Die Entscheidung, keine ausländischen Gäste in die Stadien zu lassen, ist bei einem Treffen zwischen Vertretern der japanischen Regierung, des Internationalen Olympischen Komitees und der Tokioter Stadtverwaltung gefallen. Bereits vor drei Wochen hatte die Vorsitzende des Nationalen Olympischen Komitee, Hashimoto, angedeutet, eine solche Entscheidung könne nötig werden, um Sorgen der Bevölkerung aufzugreifen. Das Besuchsverbot für ausländische Zuschauer gilt auch für die anschließenden Paralympics in Tokio. Dadurch soll das Infektionsrisiko begrenzt werden.

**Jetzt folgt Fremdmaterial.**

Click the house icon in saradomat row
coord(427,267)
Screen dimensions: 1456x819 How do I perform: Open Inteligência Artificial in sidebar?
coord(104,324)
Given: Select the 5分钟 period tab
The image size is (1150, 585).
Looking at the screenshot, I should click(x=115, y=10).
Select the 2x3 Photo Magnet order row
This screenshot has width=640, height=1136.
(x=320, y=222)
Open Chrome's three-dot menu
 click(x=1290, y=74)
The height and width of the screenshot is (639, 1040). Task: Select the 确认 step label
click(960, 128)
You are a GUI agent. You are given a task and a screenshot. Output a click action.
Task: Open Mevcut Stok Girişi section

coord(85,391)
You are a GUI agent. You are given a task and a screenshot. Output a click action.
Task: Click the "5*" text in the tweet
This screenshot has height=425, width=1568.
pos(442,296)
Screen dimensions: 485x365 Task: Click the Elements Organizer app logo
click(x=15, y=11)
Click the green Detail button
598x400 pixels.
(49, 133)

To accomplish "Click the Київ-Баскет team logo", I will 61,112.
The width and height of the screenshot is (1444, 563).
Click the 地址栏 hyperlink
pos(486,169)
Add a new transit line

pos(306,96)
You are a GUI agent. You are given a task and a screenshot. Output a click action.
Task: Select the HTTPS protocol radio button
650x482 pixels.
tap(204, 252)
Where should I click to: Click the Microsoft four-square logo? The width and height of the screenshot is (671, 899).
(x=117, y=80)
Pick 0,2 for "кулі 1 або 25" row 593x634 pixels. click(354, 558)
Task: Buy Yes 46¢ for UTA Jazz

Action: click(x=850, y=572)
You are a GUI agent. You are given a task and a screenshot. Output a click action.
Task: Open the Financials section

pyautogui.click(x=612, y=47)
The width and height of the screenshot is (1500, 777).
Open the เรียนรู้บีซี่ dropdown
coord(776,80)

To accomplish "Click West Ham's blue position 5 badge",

Rücksicht auf die japanische Gesellschaft
Das Verbot habe sich bereits Anfang März abgezeichnet, sagte der Journalist Felix Lill im Dlf. Schon zu diesem Zeitpunkt habe die Nachrichtenagentur Kyodo mit Verweis auf interne Quellen berichtet, dass Ticketbesitzer aus dem Ausland nicht ins Land gelassen würden. Der Schritt sei deshalb nicht überraschend, so Lill. "Der Beschluss ist auch im Lichte dessen zu sehen, was die neue Vorsitzende des Organisationskomitees, Seiko Hashimoto, bei ihrer Antrittsrede Mitte Februar gesagt hat. Nachdem die Olympischen Spiele im Land inmitten der Pandemie sehr unbeliebt geworden sind, wolle sie sich bemühen, dass die japanische Gesellschaft wieder hinter der Veranstaltung steht."
77 Prozent der Japanerinnen und Japaner hätten bei einer Umfrage angegeben, unter den Umständen der Pandemie keine ausländischen Zuschauer bei Olympia zu wollen.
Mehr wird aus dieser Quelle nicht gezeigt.